Como fazer =
Escreva a continuação do texto sobre liberdade de consciência, começando logo após a última frase apresentada.
*** Trecho selecionado ***
Liberdade de consciência 

Para a Presidente da Associação Nacional de Juristas Evangélicos (Anajure), Edna V. Zilli, a liberdade de consciência é vital para a autonomia, diversidade, para assegurar o respeito individual, a tolerância e a proteção contra o totalitarismo. Para Zilli, a escolha dos dias de folga do trabalhador também é uma questão que toca na liberdade de consciência. 

— A relevância do projeto pode ser medida pela importância que o direito internacional dos direitos humanos confere à liberdade religiosa, que inclui não apenas o direito de crer, mas o direito de agir segundo as suas convicções religiosas — disse Zilli, que também expressou preocupação com a garantia do direito à “objeção de consciência” dos médicos e demais profissionais de saúde em relação aos casos de aborto permitidos em lei — Um profissional da medicina que […] crer que só quem pode dar e tomar a vida é Deus, como que ele vai proceder um aborto? Ser obrigado a isso violaria de uma forma brutal convicções que ele traz consigo.
*** Dados brutos ***
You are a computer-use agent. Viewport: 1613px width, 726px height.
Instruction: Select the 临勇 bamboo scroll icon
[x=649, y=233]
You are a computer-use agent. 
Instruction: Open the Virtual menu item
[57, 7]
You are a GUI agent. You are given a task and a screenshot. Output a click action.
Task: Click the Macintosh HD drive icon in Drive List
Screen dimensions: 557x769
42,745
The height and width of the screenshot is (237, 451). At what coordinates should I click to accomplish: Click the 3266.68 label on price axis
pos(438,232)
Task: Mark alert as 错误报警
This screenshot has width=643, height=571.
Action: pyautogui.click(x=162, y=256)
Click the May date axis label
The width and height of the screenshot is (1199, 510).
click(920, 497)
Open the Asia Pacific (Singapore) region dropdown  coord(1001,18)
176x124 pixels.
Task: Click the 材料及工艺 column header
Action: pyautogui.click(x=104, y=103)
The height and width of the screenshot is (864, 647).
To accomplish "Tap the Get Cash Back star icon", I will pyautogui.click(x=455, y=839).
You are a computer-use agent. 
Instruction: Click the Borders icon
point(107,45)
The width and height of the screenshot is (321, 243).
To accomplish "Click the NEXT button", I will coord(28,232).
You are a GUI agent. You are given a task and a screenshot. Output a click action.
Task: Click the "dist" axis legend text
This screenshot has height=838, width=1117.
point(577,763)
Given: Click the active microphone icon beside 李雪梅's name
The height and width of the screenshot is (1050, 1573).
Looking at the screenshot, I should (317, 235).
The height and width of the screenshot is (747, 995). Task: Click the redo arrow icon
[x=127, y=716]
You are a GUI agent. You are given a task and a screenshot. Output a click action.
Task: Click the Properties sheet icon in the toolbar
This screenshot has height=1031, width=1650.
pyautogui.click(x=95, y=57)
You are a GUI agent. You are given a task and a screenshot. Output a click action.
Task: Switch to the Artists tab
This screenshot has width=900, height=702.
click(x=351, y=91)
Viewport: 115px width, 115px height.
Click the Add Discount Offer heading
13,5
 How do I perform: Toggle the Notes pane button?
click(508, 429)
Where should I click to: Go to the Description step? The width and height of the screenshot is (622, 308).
***
Resultado abaixo =
O diretor jurídico da Igreja Adventista do Sétimo Dia para América do Sul, Luigi Braga, reforçou a defesa do projeto. Na opinião dele, o Legislativo tem a maturidade para avançar no tema. 

— O direito que a Constituição assegura não é a minha percepção, mas a percepção e o direito do outro, independente da minha opinião sobre o que ele estava falando. Então a questão da liberdade religiosa ela talvez seja o direito mais profundo, porque quando a gente fala dos direitos do dia a dia, nós estamos falando de direitos relacionados a nossa vida, mas quando você fala de liberdade religiosa você está pensando no transcendental, você está pensando […] muito além do que a gente está vivendo aqui, do cargo que a gente ocupa, do dinheiro que a gente tem e do que a gente faz. 

Qualidade de vida

O vice-presidente da União das Entidades Islâmicas (UNI), Sheikh Jihad Hammdah, observou que o projeto contempla o direito à dignidade humana.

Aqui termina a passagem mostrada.